The International Monetary Fund (IMF) cleared payment to Pakistan of a final $102 million tranche in a $6.4 billion three-year programme on Thursday, and Prime Minister Nawaz Sharif echoed the sentiment, saying Pakistan was able to stand on its own feet economically.
“It is now my desire… that we say goodbye to the IMF,” he said, addressing a group of his party’s lawmakers in Islamabad shortly after the announcement of the programme’s conclusion.
IMF officials and Pakistani officials concluded their twelfth and final review in Dubai, with mission chief Harald Finger expressing satisfaction at the progress made by the country’s economy.
The tranche will be released pending approval from the IMF’s executive board, but that step is largely a formality.
“Growth is expected to reach 5 per cent in FY 2016/17, supported by buoyant construction activity, strengthened private sector credit growth, and an investment upturn related to the China Pakistan Economic Corridor (CPEC),” said Finger, according to a statement released by the IMF.
Involving projects valued at $46 billion, CPEC envisages the construction of infrastructure such as power plants, roads and a port across Pakistan, linking southwestern China to the Arabian Sea.
“In the course of the IMF-supported programme, Pakistan’s economy has made significant progress toward strengthening macroeconomic and financial stability and resilience, and laying foundations for higher, more sustainable, and inclusive growth,” Finger said.
He identified declining exports and delays in power distribution company reform, however, as worthy of concern.
Privatisation of those and other public sector enterprises had been a key part of the programme, but there has been little progress.
The Pakistani delegation in Dubai was led by Finance Minister Ishaq Dar, who welcomed the conclusion of the programme, which has supported the country’s economic stabilisation agenda.
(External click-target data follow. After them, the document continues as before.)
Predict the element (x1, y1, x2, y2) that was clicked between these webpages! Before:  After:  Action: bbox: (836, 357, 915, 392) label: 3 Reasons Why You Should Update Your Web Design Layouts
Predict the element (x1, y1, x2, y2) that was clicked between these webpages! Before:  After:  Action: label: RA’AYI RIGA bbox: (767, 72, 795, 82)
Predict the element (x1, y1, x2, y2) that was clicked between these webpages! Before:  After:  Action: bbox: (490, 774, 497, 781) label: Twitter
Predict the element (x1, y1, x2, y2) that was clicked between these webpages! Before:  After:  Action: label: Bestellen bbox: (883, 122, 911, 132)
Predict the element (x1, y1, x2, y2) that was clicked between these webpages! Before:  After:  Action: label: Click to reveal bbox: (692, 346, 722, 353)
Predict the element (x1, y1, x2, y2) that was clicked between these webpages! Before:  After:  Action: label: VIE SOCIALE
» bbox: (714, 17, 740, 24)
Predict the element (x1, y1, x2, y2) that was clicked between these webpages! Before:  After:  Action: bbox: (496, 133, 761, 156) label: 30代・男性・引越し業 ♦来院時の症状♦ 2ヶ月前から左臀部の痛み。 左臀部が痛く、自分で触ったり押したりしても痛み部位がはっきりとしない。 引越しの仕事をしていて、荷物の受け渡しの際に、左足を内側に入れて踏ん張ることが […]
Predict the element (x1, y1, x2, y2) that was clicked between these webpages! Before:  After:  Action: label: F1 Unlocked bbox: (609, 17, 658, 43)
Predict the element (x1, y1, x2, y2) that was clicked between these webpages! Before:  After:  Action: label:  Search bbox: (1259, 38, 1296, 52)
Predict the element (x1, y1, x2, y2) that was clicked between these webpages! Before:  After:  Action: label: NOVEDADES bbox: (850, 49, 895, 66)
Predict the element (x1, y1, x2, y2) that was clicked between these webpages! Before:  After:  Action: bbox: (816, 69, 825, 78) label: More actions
“Successful completion of the last review is indicative of government’s strong commitment in implementing difficult structural reforms in the areas of taxation, energy, monetary/financial sectors and public sector enterprises,” he said in a statement on Thursday.
In April, Masood Ahmed, the IMF’s director for the Middle East and Central Asia, told media that Pakistan was ready to go it alone once this package concluded.
“They have completed to a large measure the stabilisation agenda that this programme was supporting,” he said.